As far as number of cores, I use an AMD and while Calculix will use all cores available and assigned to it, performance maxes out with 4 to 6 cores assigned and used. This may be a memory bandwidth issue, so moderately high end intell with more channels of memory would probably be faster and use more cores effectively. Also AVX 512 used on high end intel processors seems to be reported as faster than the AVX 2 on most AMD processors. For large problems though, lots of memory is the most important.
Thank you for your answer. I figured it would be the best choice wait for new PrePoMax.
Thank you for your answer. So if processor has 8 channel memory, scalability would be linear ? For example If I use 16 core it will be 16x better perofrmance than 1 core or less ?
New version of PrePoMax is already available, we are waiting for new version of CalculiX.
No idea. Probably depends on many internal issues of the processor, like cache size, but probably faster, but not linearly, definately diminishing returns with more cores. This is all just a speculation on what was the choke point on my AMD 3700X system as it was clearly not the number of cores. Fastest was six cores, very slightly slower 4 cores, quite a bit slower 8 cores. Odd number of cores always slower. My problems were non-linear with up to about 4,000,000 nodes and some use of virtual memory for the larger problems. Speed is most strongly dependent on number of nodes, or rather degrees of freedom, and how fast the solution converges, which is sensitive to the material model.
you mean version called 2.21 ?
for better performance : try select maximum RAM supported and fill up no matter processor type is AMD or Intel, it makes the problem solved in-core and avoid paging in HD (out of core)
in case of large multipart contact analysis including plasticity, for in-core mode the solver PaStiX known to be faster than MKL.
Linux are recomended by many mainstream commerical FE solver (Nastran, Ansys, Diana) due to it’s stability and penformace, many reported the speed can be increase to 30% faster than running on Windows.
PrePoMax is good to great in pre and post processor, however it is running on Windows only. fortunately, these workflow can be easely to adapt by Netgen GUI mesher in Linux environment. CalculiX CGX can read directly the mesh result including surfaces definition of boundary condition and contact.
pre and post processor not to depend in total times to finish in case of automatic tetrahdral models and multipart contact analysis with plasticity. modeling, meshing and input files preparation can be done in several minitures to hours, but the solver convergences can be several hours to days dependening on complexity.
The Mecway forum seems to have more on speeds of systems. Below is my input a few years back.
Max Paradiso MKL Pastix
Threads Time (tot and CCX) Time (tot and CCX)
2 1:13 1:07
4 :55 :49 :38 :31
5 :56 :49
6 :52 :45.5
8 :52 :45.7 :35 :28
This Pastix tends to have undefined memory problems on large problems before the system runs out of ram available.
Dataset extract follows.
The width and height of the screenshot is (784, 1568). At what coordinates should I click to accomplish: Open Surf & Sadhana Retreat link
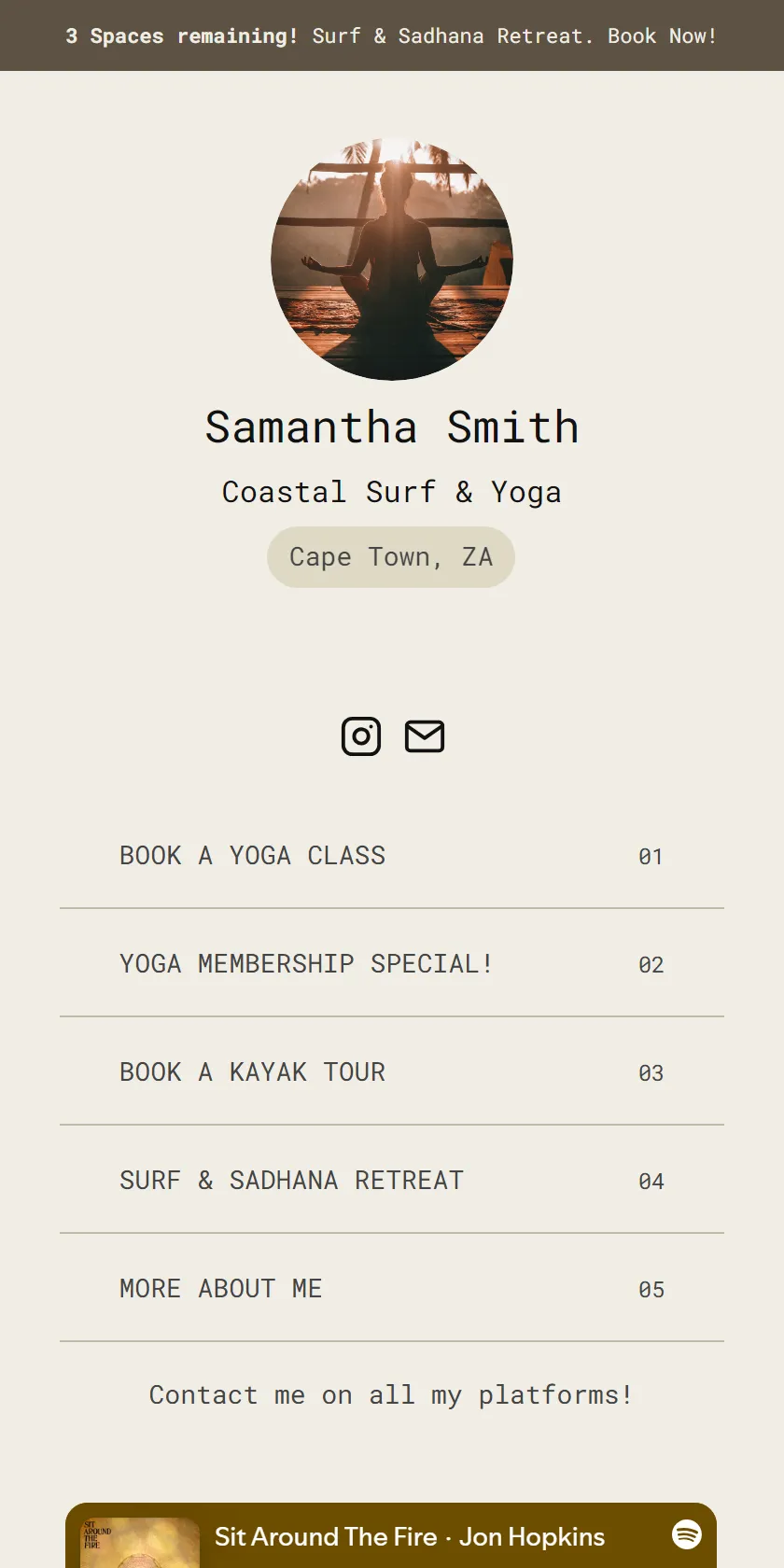[x=392, y=1180]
But it is fast. I tend to run with 4 threads as cores are running 28% less for the same problem. Intel chips of various varieties may be different
As you can see 4 threads is only 37% faster than 2 threads, and 6 threads 47% faster.
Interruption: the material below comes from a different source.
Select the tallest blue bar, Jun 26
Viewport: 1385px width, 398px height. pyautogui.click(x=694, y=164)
Note Paridiso and PasTix are Solvers used by Calculix. MKL is a set of (free) proprietary DLL’s from intel for high performance computing needed by Calculix using Paridiso. MecWay is in this case a graphics based pre and post processor, though it can do a lot internally.
Pastix needs a recompile to use i8 for large problems, but its speed advantage for me fades away as the memory needed is larger than for Paridiso. Pastix can also use a GPU for Cuda which can speed up some things if your Nvidia GPU has high performance in double precision. I don’t use this feature as my high performance GPU is an AMD. Much of Pastix’s speedup, however, is due to using single precision for the first iterations before switching to double.
I read that Calculix solver is very similar to Abaqus solver so I expect similar scalability to Abaqus.
I good understood ? If I want use for example two 16 cores procesor each (16 physical cores) and Pastix solver I need recompile before use this for problems contains 5000 000- 10 000 000 elements ?
Yes, it will likely be named this way.
Definitely not. They only share similar keyword syntax but CalculiX was built from scratch, not based on Abaqus source code. Abaqus has been developed since many years by a large company while CalculiX is pretty much one man’s work. Thus, their scalability can be totally different. Especially when it comes to nonlinear analyses with contact and even more in the case of explicit dynamics.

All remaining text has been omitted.